Get ready for a startup throwdown of global proportions (literally). We’re the proud hosts of the Extreme Tech Challenge (XTC) Global Finals, and the pitch competition action starts tomorrow, July 22 at 9:00 am (PT).

Pro housekeeping tip: Attending this virtual pitch fest is 100% free, but you need to register here first.

Not familiar with XTC? It’s the world’s largest pitch competition focused on solving humanity’s most vexing challenges. You gotta love a competition that serves the greater good — and a startup ecosystem for purpose-driven companies determined to build a more sustainable, equitable, healthy, inclusive and prosperous world.

The road to the XTC finals was crowded, to say the least. More than 3,700 startups from 92 countries applied to compete in one of these categories: Agtech, Food & Water, Cleantech & Energy, Edtech, Enabling Tech, Fintech, Healthtech and Mobility & Smart Cities.

Talk about a daunting endeavor. Team XTC, which consisted of deeply experienced investors, entrepreneurs and executives, winnowed down that field to these seven competing finalists: Wasteless, Mining and Process Solutions, Testmaster, Dot Inc., Hillridge Technology, Genetika+ and Fotokite.
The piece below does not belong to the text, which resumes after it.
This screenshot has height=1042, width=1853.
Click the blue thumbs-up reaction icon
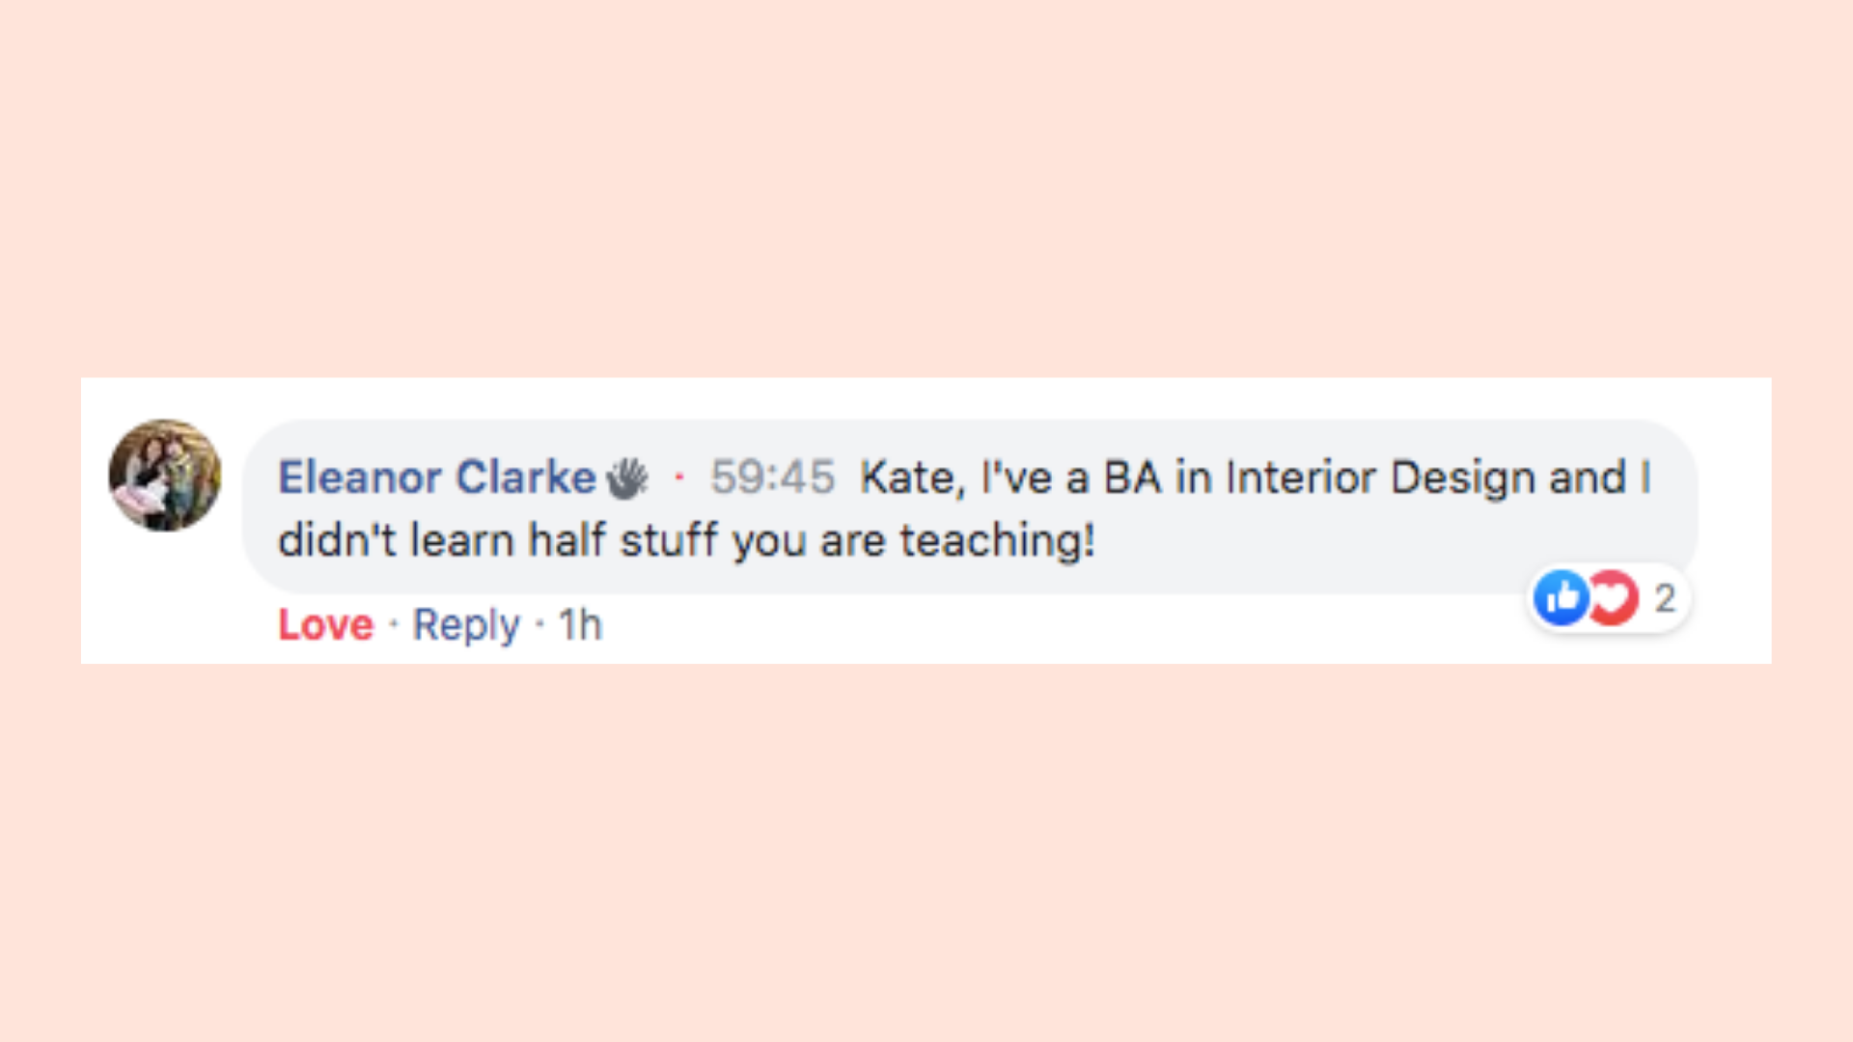click(x=1561, y=598)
Tomorrow’s competition takes place in two rounds, and each startup team will have to bring its best if they hope to impress this panel of judges — all leaders in sustainability and social impact.

Young Sohn, co-founder, XTC and chairman at Harmann International; Bill Tai, co-founder, XTC and partner emeritus, Charles River Ventures; Regina Dugan, president and CEO of Wellcome Leap; Jerry Yang, founder/partner of AME Cloud Ventures and co-founder of Yahoo!; Lars Reger, CTO and EVP at NXP Semiconductors; and Michael Zeisser, managing partner at FMZ Ventures.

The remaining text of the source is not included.